▶ _Problem description_
Please count the lines in the entries below that include the word "power", and give only the number.
== Entries provided ==
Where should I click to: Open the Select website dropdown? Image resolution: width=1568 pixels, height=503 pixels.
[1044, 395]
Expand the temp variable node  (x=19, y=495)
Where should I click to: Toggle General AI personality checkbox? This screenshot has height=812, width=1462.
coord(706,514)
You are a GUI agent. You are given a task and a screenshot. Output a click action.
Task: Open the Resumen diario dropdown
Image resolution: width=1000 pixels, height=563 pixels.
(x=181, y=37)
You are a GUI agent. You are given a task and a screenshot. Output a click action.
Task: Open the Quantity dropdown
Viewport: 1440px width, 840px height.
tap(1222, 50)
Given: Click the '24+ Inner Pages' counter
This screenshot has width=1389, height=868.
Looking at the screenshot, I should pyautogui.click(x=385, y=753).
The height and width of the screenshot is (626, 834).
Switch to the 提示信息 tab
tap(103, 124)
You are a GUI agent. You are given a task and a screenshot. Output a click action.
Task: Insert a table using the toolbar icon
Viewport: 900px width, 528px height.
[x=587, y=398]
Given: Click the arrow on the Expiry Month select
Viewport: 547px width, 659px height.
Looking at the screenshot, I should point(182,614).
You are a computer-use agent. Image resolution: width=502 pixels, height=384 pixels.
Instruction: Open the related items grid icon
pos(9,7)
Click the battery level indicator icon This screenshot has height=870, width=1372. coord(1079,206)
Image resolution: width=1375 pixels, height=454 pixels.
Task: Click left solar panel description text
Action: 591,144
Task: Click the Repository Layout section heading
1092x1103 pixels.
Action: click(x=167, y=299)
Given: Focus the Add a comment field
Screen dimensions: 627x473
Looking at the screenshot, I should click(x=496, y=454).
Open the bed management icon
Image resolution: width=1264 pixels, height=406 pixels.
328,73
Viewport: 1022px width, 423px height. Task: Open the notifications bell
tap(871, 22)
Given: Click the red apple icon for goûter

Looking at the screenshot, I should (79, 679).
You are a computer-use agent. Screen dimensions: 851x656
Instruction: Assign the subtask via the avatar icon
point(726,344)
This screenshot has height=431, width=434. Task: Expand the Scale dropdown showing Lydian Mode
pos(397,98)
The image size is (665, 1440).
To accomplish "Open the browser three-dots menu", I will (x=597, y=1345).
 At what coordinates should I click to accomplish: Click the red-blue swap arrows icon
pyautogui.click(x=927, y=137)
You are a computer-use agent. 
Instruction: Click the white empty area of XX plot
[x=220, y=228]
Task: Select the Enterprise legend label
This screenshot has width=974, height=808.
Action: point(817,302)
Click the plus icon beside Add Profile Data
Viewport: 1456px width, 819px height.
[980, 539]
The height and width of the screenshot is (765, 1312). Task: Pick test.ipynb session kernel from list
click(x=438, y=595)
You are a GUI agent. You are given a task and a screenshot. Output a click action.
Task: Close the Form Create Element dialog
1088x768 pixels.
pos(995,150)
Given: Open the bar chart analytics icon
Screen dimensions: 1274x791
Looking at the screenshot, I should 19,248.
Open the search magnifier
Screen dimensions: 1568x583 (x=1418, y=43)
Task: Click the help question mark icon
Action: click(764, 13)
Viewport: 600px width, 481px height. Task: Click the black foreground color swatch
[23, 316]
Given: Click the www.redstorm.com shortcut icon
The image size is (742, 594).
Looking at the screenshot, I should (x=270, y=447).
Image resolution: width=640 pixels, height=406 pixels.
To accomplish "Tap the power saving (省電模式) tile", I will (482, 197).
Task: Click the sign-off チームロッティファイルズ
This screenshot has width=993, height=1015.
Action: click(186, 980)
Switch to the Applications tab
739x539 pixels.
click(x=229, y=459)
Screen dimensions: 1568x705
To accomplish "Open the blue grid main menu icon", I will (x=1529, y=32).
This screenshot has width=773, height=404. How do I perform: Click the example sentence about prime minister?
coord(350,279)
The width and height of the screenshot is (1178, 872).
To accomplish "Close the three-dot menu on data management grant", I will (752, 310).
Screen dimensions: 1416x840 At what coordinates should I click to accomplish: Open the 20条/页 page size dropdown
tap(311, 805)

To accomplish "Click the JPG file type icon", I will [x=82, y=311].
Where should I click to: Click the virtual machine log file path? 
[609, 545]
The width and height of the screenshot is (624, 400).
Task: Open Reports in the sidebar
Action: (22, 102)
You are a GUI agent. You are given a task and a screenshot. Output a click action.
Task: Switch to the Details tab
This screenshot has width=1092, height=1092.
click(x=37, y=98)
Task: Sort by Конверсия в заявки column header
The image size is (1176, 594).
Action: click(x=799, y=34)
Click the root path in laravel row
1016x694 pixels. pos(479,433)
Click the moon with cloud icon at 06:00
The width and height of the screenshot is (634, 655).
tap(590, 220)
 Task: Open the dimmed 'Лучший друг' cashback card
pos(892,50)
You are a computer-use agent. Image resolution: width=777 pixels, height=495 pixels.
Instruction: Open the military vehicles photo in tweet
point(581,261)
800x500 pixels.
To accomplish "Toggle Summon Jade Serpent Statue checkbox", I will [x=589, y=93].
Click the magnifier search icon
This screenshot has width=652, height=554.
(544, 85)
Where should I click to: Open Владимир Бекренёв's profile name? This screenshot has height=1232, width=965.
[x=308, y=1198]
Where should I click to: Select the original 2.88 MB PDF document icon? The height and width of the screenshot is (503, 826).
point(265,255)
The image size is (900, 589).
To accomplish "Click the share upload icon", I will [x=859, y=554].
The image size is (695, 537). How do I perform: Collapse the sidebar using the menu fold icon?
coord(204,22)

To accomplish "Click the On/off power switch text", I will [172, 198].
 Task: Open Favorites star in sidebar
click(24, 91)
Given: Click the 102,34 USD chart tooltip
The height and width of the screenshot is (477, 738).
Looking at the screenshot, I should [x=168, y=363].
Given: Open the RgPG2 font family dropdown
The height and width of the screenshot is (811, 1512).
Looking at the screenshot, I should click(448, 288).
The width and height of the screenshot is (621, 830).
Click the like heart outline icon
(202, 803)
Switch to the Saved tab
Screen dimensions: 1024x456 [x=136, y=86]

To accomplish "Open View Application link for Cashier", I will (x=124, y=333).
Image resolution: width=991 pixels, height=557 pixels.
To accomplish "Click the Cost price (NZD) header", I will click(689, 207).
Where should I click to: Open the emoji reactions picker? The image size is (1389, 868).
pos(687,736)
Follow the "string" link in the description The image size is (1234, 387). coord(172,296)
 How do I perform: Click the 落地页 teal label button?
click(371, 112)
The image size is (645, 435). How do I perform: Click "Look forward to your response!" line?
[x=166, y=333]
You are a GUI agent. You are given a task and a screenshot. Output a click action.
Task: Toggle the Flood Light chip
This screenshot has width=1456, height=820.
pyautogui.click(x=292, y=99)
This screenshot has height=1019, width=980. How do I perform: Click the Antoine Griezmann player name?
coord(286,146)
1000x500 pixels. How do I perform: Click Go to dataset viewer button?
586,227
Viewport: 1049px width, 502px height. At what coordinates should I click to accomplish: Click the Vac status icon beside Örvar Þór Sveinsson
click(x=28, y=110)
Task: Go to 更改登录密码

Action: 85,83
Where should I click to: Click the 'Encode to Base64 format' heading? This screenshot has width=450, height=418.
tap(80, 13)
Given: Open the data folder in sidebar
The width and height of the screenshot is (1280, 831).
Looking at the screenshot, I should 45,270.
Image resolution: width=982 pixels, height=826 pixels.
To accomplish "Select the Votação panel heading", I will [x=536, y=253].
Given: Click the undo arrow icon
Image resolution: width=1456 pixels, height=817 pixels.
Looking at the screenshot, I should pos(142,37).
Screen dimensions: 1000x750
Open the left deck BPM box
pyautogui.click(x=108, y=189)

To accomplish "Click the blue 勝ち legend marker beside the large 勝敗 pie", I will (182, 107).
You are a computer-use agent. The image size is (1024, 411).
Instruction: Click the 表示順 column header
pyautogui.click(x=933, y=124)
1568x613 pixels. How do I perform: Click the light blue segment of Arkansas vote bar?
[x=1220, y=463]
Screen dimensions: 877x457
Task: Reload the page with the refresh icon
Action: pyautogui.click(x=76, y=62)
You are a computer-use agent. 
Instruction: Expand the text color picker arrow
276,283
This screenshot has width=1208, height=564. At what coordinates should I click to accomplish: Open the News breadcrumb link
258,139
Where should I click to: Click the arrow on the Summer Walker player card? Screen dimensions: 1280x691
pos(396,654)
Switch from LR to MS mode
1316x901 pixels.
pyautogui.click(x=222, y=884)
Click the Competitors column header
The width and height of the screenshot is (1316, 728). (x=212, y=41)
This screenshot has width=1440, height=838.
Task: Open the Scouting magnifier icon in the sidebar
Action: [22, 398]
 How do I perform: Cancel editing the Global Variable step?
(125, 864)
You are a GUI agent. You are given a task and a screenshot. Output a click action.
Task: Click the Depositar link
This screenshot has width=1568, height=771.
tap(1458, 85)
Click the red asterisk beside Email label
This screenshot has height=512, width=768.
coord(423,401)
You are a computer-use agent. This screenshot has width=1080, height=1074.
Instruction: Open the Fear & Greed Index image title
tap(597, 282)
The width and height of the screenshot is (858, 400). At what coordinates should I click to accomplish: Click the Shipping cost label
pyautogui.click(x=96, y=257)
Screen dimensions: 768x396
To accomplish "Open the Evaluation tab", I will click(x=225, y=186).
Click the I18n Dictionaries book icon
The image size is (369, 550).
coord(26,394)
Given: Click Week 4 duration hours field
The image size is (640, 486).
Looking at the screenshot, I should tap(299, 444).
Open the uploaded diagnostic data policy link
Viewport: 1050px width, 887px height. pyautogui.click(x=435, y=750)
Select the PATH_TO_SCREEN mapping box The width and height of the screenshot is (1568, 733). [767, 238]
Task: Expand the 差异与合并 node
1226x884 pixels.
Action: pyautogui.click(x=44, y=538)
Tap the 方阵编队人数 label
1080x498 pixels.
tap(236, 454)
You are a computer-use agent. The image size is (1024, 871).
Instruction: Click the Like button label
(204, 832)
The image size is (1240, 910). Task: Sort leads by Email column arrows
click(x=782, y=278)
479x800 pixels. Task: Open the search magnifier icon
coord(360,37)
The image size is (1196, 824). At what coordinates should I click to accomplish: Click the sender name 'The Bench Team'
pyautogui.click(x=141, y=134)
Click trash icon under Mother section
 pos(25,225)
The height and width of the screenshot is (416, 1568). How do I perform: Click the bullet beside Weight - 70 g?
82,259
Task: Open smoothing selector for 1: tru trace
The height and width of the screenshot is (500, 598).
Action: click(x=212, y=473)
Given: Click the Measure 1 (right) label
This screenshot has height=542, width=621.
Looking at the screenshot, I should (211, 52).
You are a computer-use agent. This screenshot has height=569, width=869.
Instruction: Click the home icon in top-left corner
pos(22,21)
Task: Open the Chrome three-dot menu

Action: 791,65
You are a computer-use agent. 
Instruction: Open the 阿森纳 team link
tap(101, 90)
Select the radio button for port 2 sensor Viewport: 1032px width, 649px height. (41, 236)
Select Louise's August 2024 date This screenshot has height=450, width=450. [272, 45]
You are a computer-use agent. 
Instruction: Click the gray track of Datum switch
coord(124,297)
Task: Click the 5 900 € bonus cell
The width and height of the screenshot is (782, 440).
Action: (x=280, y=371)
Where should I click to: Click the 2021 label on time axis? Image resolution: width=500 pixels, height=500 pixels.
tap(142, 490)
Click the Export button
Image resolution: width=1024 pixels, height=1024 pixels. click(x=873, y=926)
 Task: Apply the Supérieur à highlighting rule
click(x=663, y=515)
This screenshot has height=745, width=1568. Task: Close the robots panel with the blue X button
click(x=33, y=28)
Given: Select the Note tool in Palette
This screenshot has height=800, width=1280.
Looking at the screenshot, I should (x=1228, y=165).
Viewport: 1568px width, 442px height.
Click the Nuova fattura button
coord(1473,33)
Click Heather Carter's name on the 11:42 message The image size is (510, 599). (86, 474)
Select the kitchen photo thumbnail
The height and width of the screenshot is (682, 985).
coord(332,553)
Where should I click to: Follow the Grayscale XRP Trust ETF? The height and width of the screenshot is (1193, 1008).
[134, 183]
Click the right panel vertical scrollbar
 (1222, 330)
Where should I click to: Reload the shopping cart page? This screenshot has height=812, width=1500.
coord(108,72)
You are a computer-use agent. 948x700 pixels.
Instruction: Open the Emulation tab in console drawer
===
▶ _Task result_
2